• **Exercise goal**: Format every one of the records below as a numbered list, omitting blank lines.

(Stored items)

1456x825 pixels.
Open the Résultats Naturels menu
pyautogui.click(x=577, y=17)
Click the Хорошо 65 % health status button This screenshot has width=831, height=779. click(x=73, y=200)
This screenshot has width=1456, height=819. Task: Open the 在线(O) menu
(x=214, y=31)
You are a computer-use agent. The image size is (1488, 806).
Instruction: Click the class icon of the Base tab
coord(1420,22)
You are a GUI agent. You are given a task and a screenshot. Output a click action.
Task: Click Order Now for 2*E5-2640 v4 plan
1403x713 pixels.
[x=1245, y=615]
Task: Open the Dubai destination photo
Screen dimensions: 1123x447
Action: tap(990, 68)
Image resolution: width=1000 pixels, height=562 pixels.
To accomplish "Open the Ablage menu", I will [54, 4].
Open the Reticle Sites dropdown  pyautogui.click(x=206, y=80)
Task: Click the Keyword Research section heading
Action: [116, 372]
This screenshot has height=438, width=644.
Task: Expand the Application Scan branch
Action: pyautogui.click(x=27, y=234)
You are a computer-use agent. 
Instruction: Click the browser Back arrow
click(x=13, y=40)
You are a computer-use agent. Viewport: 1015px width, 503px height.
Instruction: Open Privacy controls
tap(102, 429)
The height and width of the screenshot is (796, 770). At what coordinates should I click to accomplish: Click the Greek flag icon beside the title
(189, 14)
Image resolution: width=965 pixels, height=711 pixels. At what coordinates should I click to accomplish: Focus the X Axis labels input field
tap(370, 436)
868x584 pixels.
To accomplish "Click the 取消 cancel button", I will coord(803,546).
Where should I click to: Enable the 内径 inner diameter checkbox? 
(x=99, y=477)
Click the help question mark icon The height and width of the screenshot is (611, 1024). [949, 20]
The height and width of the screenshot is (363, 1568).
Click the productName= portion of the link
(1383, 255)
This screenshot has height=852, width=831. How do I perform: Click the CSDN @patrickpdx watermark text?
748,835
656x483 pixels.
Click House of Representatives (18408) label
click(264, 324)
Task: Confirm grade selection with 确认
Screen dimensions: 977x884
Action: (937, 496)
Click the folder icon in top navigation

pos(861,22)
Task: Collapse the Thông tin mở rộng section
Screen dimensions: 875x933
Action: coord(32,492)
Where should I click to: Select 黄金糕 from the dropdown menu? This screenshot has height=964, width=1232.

• **Exercise response**:
1. 1456x825 pixels.
2. Open the Résultats Naturels menu
3. pyautogui.click(x=577, y=17)
4. Click the Хорошо 65 % health status button This screenshot has width=831, height=779. click(x=73, y=200)
5. This screenshot has width=1456, height=819. Task: Open the 在线(O) menu
6. (x=214, y=31)
7. You are a computer-use agent. The image size is (1488, 806).
8. Instruction: Click the class icon of the Base tab
9. coord(1420,22)
10. You are a GUI agent. You are given a task and a screenshot. Output a click action.
11. Task: Click Order Now for 2*E5-2640 v4 plan
12. 1403x713 pixels.
13. [x=1245, y=615]
14. Task: Open the Dubai destination photo
15. Screen dimensions: 1123x447
16. Action: tap(990, 68)
17. Image resolution: width=1000 pixels, height=562 pixels.
18. To accomplish "Open the Ablage menu", I will [54, 4].
19. Open the Reticle Sites dropdown  pyautogui.click(x=206, y=80)
20. Task: Click the Keyword Research section heading
21. Action: [116, 372]
22. This screenshot has height=438, width=644.
23. Task: Expand the Application Scan branch
24. Action: pyautogui.click(x=27, y=234)
25. You are a computer-use agent. 
26. Instruction: Click the browser Back arrow
27. click(x=13, y=40)
28. You are a computer-use agent. Viewport: 1015px width, 503px height.
29. Instruction: Open Privacy controls
30. tap(102, 429)
31. The height and width of the screenshot is (796, 770). At what coordinates should I click to accomplish: Click the Greek flag icon beside the title
32. (189, 14)
33. Image resolution: width=965 pixels, height=711 pixels. At what coordinates should I click to accomplish: Focus the X Axis labels input field
34. tap(370, 436)
35. 868x584 pixels.
36. To accomplish "Click the 取消 cancel button", I will coord(803,546).
37. Where should I click to: Enable the 内径 inner diameter checkbox? 
38. (x=99, y=477)
39. Click the help question mark icon The height and width of the screenshot is (611, 1024). [949, 20]
40. The height and width of the screenshot is (363, 1568).
41. Click the productName= portion of the link
42. (1383, 255)
43. This screenshot has height=852, width=831. How do I perform: Click the CSDN @patrickpdx watermark text?
44. 748,835
45. 656x483 pixels.
46. Click House of Representatives (18408) label
47. click(264, 324)
48. Task: Confirm grade selection with 确认
49. Screen dimensions: 977x884
50. Action: (937, 496)
51. Click the folder icon in top navigation
52. pos(861,22)
53. Task: Collapse the Thông tin mở rộng section
54. Screen dimensions: 875x933
55. Action: coord(32,492)
56. Where should I click to: Select 黄金糕 from the dropdown menu? This screenshot has height=964, width=1232.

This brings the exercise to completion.